Analysis- was there fault by the care provider causing injustice?
- Mr X raised concerns around bruising to Mrs Y’s skin. The care provider investigated, and its findings are detailed in paragraphs 18. The Council’s safeguarding team also considered this and decided not to undertake enquiries.
- Mrs Y’s care plan states she suffers with occasional bruising to the skin. We could not criticise the care provider for carrying out a stand aid assessment. Mrs Y was having trouble mobilising, so it needed to assess other ways of assisting Mrs Y for this to be safe for her. This is in line with regulation 12. Once it was aware Mrs Y was uncomfortable, it stopped the assessment, and it was not carried out again. We could not say the bruising was caused by fault by the care provider.
- I have reviewed the evidence and have not seen anything to suggest personal care was provided to Mrs Y by male care workers. The care provider stated there was one occasion where a male care worker supported Mrs Y to use the commode. But the care plan did state that Mrs Y had been informed that she may sometimes have a male care worker help her. It was noted this would be reduced as much as possible. In my view, this was reduced as much as possible as there was only one occasion. Therefore, this is in line with the care plan and therefore in line with regulation 9.
- Mr X reported skin tears to Mrs Y’s bottom. As stated in paragraph 21, the care workers did not notice any open wounds or blood during personal care. The daily personal care record stated care workers were to apply two separate creams to Mrs Y twice a day. I have reviewed the evidence and note this was applied in line with the record. Personal care was also provided daily. This is in line with regulation 9 and I cannot say the skin tears were due to fault by the care provider.
- As stated above personal care was provided daily. Mr X has raised concerns with Mrs Y having only one bath and hair wash during the week. On the remaining days, it is noted care workers did assist Mrs Y with a wash daily.
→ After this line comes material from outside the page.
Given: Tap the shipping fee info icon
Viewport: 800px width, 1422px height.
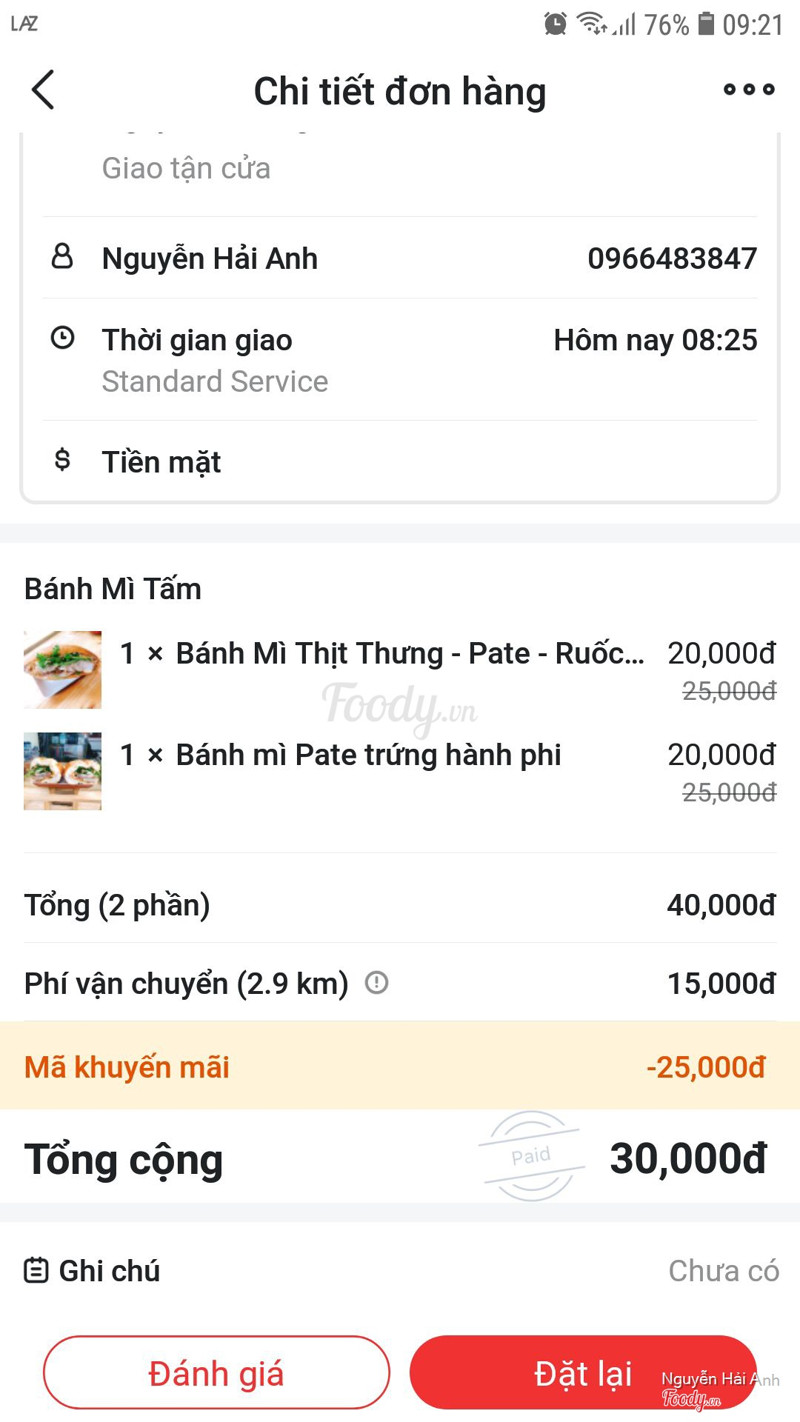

The pre-assessment completed before Mrs Y’s stay stated staff would offer her a bath or shower at least once during her stay. The care provider told us service users can have a bath or shower daily if they wish.
- Mr X told us during the pre-assessment, he asked for Mrs Y to have a bath or shower daily as this is what she had at home. There is no evidence to suggest Mr X’s request was agreed. The care provider provided what was in the pre-assessment. We could not say it is fault that the care provider did not provide Mrs Y with a bath or shower daily. I also note there is nothing to suggest the lack of daily bath or shower had a significant detrimental impact on Mrs Y.
- As part of Mr X’s complaint to the care provider he said Mrs Y was not using her own wheelchair when he collected her. The care provider has acknowledged this and apologised. It said it has reminded staff to be aware that some of the wheelchairs used are the residents own and must always be used only for them. Whilst it was fault for Mrs Y to have not been in her own wheelchair, I do not consider the injustice to be significant.
Final decision
- I have ended my investigation and do not uphold Mr X’s complaint.